Operations that will be particularly slow include:
- Installing new packages, or doing system updates. Expect these to be tens of times slower than traditional hard drives, maybe even 100s of times slower than new SSDs. Upgrading between Ubuntu versions could take several hours or more.
- General browser use, given that your browser caches files to disk all the time.
- Operations which involve copying or moving/altering hundreds of small files.
This article on phoronix compares the performance of various file systems on USB flash drives. Unfortunately, its conclusion is that it doesn't make all that much difference. Theoretically, a log-structured file system should help, but these aren't mainstream enough for me to recommend them for the uninitiated.
One idea is to use a read-only or hybrid file-system instead, which is exactly what you get if you copy the Ubuntu Live CD image (or use UNetBootin to set up a live USB) to your USB flash drive. Look into setting up a Live USB from the Live CD image with persistence (try to find a recent guide to doing so). Of course, you then won't be able to upgrade to a new version of Ubuntu, but that's not necessarily terrible.
Barring any such measures, and keeping a traditional partition type/structure, your main strategy will be to try and minimise writes to the disk at all cost. Ideas for this include:
- Disable journalling on ext4 or set your partitions to "writeback" mode. The drawback to this is that it increases the chances and severity of data loss or corruption in the case of accidental power loss, crash or simply unplugging the drive while it's being used.
- Mount with "noatime" mode so that there aren't writes to the disk when reading a file.

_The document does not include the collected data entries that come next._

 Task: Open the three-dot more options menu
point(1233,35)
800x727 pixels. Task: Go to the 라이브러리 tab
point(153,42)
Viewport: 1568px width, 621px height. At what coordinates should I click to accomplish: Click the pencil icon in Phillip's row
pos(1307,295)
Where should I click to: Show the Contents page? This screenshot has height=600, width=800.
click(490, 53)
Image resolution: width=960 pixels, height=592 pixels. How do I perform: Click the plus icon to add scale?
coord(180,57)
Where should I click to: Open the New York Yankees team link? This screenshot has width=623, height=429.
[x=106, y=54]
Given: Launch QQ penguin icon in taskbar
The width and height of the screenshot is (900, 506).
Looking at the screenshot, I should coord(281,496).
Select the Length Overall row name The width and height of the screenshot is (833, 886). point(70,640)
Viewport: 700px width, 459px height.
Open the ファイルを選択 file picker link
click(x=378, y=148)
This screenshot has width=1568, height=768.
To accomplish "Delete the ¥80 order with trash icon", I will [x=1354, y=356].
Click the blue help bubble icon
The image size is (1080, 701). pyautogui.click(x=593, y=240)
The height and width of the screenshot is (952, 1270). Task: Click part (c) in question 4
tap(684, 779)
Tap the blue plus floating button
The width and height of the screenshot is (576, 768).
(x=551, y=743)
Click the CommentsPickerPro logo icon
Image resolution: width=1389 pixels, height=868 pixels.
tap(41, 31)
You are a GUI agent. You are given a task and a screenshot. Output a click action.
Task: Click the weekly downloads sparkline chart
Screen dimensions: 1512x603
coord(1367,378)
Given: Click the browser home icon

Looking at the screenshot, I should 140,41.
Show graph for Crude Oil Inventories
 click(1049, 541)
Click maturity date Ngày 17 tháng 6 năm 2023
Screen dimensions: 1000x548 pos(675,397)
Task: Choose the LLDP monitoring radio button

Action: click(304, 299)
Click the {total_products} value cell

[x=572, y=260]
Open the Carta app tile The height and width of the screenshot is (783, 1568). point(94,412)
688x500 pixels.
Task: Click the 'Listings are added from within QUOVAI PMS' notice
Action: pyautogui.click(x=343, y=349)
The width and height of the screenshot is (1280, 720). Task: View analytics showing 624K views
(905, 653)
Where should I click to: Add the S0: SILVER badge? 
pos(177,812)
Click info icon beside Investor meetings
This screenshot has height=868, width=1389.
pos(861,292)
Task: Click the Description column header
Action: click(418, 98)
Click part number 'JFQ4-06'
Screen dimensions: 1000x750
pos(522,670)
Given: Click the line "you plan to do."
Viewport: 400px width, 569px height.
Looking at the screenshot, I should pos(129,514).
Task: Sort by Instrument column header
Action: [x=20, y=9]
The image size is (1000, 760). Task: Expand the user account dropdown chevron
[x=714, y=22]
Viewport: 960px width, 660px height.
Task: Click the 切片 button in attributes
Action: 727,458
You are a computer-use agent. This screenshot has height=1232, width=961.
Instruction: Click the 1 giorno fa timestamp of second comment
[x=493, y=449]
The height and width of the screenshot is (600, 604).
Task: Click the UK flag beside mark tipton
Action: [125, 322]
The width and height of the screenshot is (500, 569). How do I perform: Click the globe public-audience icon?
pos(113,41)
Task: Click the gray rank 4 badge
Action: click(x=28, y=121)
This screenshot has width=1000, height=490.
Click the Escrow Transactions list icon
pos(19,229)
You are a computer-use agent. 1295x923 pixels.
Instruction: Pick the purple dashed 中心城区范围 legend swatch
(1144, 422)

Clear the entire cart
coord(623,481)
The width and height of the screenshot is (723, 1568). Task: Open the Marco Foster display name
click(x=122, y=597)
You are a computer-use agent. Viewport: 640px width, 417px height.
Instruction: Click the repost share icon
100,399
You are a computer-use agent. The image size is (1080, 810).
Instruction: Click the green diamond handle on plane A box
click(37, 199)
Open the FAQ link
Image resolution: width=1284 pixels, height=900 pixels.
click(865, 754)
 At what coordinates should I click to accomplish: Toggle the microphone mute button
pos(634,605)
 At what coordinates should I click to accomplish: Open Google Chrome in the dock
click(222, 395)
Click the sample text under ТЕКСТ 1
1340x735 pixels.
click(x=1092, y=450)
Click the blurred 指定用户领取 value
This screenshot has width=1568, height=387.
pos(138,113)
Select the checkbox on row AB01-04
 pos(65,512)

- Disable swap, though on a system with sufficient RAM this actually will have much less of an effect than you expect, and on a system with insufficient RAM will cause stability problems.
- Try to minimise on-disk caching by various programs, such as your browser. Reducing the size of the disk cache is not necessarily enough: turning it off all together and using a memory cache (if possible) is much better. If you're adventurous and have lots of RAM, you could try using a tmpfs mount (like a disk partition in RAM) for things like this.